Records from a dataset
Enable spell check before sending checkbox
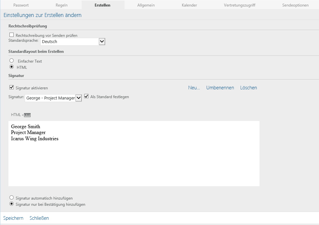 [x=12, y=35]
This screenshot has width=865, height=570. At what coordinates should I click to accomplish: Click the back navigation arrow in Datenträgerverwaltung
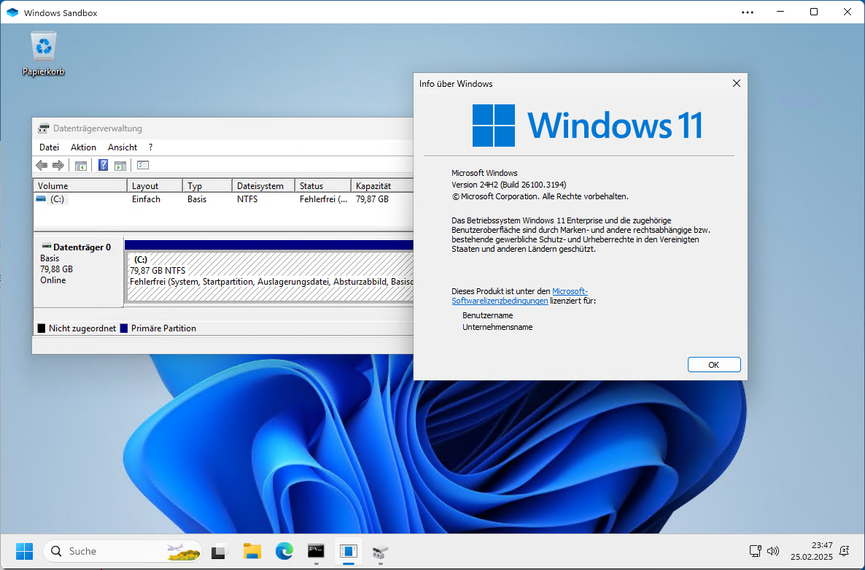[42, 165]
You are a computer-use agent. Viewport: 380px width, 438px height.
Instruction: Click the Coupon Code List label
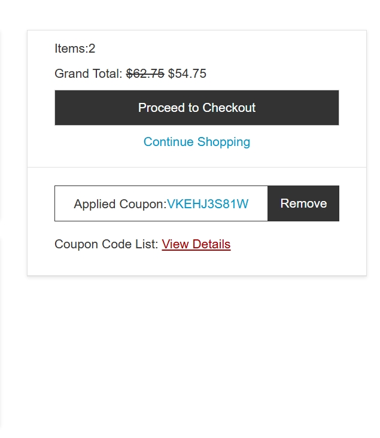tap(106, 244)
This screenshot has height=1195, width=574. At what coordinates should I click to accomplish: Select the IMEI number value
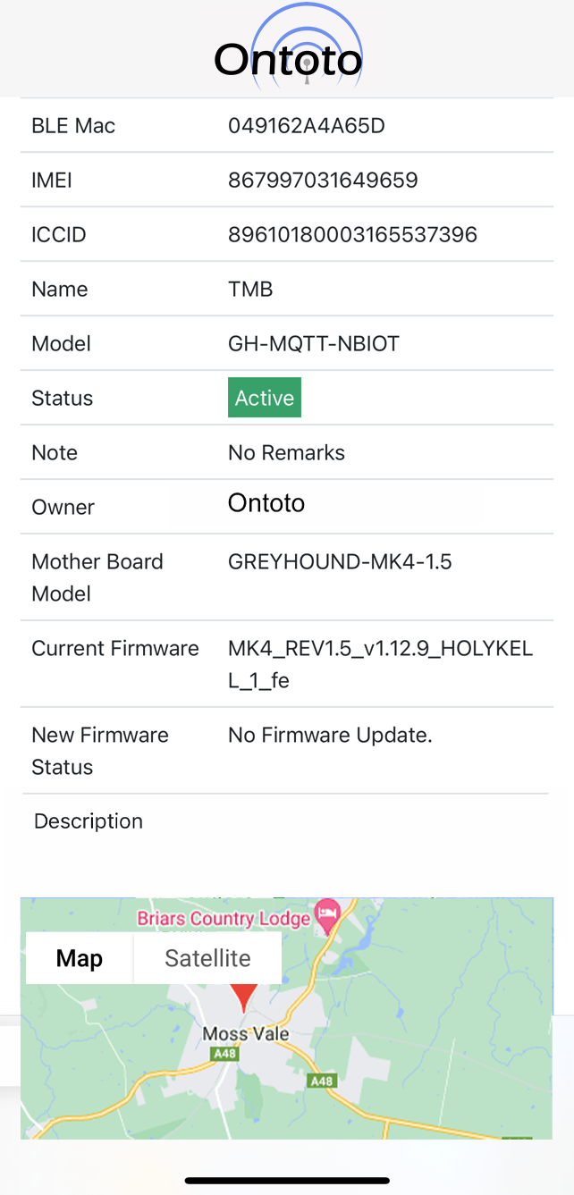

» YOUR OBJECTIVE
From the first line to the last, please copy the data exactly, with the pictures left out.

» SOLUTION TO THIS TASK
Enable spell check before sending checkbox
 [x=12, y=35]
This screenshot has width=865, height=570. At what coordinates should I click to accomplish: Click the back navigation arrow in Datenträgerverwaltung
[42, 165]
You are a computer-use agent. Viewport: 380px width, 438px height.
Instruction: Click the Coupon Code List label
tap(106, 244)
This screenshot has height=1195, width=574. At what coordinates should I click to accomplish: Select the IMEI number value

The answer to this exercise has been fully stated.